The SEC commissioners have been out on the road a lot recently, telling the world about the bright lights it is shining into the dark nooks and crannies of the financial markets.

First out of the gate in the SEC's rhetorical offensive was Commissioner Luis Aguilar who spoke at the 20th Annual Securities Litigation and Regulatory Enforcement Seminar. In his speech, Aguilar reviewed the steps the SEC had taken in the last few years to become a more effective regulator and fulfill its mission to protect investors, and how it has entered what he termed one of "the most active rulemaking periods in SEC history." He focused on recent steps taken to strengthen the SEC's enforcement program - what factors should drive the imposition of penalties, the importance of holding self-regulatory organizations accountable, requiring admissions of fault in settlements, and the better use of data and risk-based analytics to combat fraud.

Chair Mary Jo White was up to bat twice. At the Practicing Law Institute's 45th Annual Securities Regulation Institute, she took the opportunity to do a drive-by tour of some of the less flashy and less sensational activities the SEC undertakes "to protect investors, promote capital formation, and maintain fair, orderly and efficient markets — the SEC's mission." These run the gamut from enforcement actions against comparatively small broker-dealers through building the international relationships that make regulatory coordination and cooperation possible, to promoting investor education. She asked attendees to consider the extraordinary dedication of the unsung SEC staff, not just in bringing cases against large firms or high-profile CEOs but in "Giving a group of nuns and the people who rely on them a merrier holiday, producing a sign-language video-cast that will help keep a deaf person from losing his savings to financial fraud, ensuring municipal underwriters are following best practices, and improving companies' disclosures every year."

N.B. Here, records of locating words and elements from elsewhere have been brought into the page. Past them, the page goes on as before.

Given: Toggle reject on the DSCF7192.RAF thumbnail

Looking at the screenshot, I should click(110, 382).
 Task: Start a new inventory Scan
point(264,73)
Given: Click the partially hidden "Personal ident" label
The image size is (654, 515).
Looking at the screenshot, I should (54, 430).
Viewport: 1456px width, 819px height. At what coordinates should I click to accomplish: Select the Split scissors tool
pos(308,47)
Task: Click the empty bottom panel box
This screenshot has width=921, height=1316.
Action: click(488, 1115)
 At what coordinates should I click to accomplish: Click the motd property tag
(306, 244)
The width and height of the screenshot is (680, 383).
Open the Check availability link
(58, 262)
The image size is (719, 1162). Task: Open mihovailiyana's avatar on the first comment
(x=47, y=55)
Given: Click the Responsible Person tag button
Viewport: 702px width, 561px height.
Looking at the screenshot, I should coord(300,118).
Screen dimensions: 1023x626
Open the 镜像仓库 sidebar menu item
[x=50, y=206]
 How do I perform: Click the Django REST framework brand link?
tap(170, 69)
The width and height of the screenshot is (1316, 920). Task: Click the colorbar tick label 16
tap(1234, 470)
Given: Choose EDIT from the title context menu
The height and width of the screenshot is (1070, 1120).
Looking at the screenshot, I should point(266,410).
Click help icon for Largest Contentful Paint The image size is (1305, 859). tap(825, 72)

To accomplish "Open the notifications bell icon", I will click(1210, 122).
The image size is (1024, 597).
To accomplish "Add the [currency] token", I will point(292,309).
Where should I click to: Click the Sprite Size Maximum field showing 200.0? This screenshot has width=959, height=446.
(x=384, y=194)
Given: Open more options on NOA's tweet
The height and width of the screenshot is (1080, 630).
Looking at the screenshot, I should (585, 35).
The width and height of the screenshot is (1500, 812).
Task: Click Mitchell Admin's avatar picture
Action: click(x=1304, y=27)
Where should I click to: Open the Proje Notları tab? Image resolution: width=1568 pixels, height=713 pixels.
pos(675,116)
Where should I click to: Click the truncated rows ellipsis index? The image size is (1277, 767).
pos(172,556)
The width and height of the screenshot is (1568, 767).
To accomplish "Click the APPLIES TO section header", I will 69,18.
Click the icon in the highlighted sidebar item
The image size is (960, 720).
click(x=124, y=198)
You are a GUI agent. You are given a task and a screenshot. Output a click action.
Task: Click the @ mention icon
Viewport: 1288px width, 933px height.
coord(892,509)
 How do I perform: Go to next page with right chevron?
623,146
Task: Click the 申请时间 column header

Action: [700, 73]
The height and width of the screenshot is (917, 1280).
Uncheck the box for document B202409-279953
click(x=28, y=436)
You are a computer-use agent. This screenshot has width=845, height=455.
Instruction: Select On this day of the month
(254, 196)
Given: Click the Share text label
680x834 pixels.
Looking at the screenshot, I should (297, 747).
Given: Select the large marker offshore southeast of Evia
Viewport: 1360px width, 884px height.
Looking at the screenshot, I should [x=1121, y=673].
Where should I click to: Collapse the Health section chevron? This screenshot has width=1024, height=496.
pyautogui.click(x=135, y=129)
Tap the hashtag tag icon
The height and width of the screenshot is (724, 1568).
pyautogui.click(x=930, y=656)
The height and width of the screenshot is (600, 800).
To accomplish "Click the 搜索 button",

She followed that overview with a speech on November 14 extolling the importance of trials to the law and public accountability. Giving the 5th Annual Judge Thomas A. Flannery Lecture, the SEC Chair lamented the decline of trials, noting that they have become a rare species. The SEC, she said, hopes to reverse that trend, positing that one result of the changes made to the SEC's no admit/no deny settlement protocol will be an increase in trial litigation.

Four days later, Commissioner Daniel Gallagher offered some informal remarks on leading current issues in securities regulation and enforcement at a Columbia Law School Conference. Gallagher drew attention to the issue of "shareholder penalties" — the situation that arises where shareholders foot the bill when a company pays hefty fines. In doing so, he echoed Andrew Ross Sorkin's point that shareholders are victimized twice — first by corporate malfeasance and then by having to pay the penalty out of their earnings.

Andrew Ceresney, Co-Director of the Division of Enforcement, spoke at the International Conference on the Foreign Corrupt Practices Act ("FCPA") on November 19. He pointed out that over the last twelve months the SEC recovered over $240 million in disgorgement and penalties from FCPA cases, and over the past three fiscal years, has filed over 40 FCPA enforcement actions. He urged corporate counsel to nurture a culture of compliance, and noted that the SEC must continue to find ways to educate and inform the industry about the limits of permissible conduct. He assured attendees the SEC would remain the vigilant cop on the beat when it comes to the FCPA.

Next up, was Commissioner Kara M. Stein, who joined the SEC only three months earlier, who addressed the ABA Business Law Section's Federal Regulation of Securities Committee Fall Meeting. She offered an overview of the SEC's challenges from her newcomer's perspective, noting the difficulty of implementing an imperfect Volker rule, wondering if private offerings would be advertised during the Super Bowl in the wake of the new exemption on mass marketing, and remarking on the challenges posed by regulating crowd funding and the 2010 Flash Crash.

On the 50th anniversary of President Kennedy's assassination and the 100th day of Commissioner Michael S. Piwowar's tenure, Piwowar found himself in Los Angeles addressing a county bar association securities regulation seminar. Unlike most SEC Commissioners, Piwowar is an economist, not a lawyer. And from his perspective, federal securities law violations fall into three basic categories — lying, cheating, and stealing.

How much weight should we give this flurry of speechifying by the SEC? Writing on the CLS Blue Sky Blog, John Coffee Jr. wonders if the SEC can walk the walk as well as it talks the talk. Riffing on United States District Judge Jed Rakoff's by now celebrated critique of prosecutorial diffidence in prosecuting Wall Street malefactors, Coffee (who was singled out in Commissioner Gallagher's speech of November 18) said "the Judge's words will resonate with many, particularly those concerned that we have quietly accepted a double standard for criminal justice under which banks (and their executives) have been treated as 'too big to jail.'" But he focused on the SEC's paltry funding deficit compared to the Justice Department, and on the institutional imperatives which discourage risk-taking and encourage the harvesting of small fish.

Perceptions matter, in the regulatory world as elsewhere. The SEC is trying to pump up its street cred. Whether the world is buying it is an open question.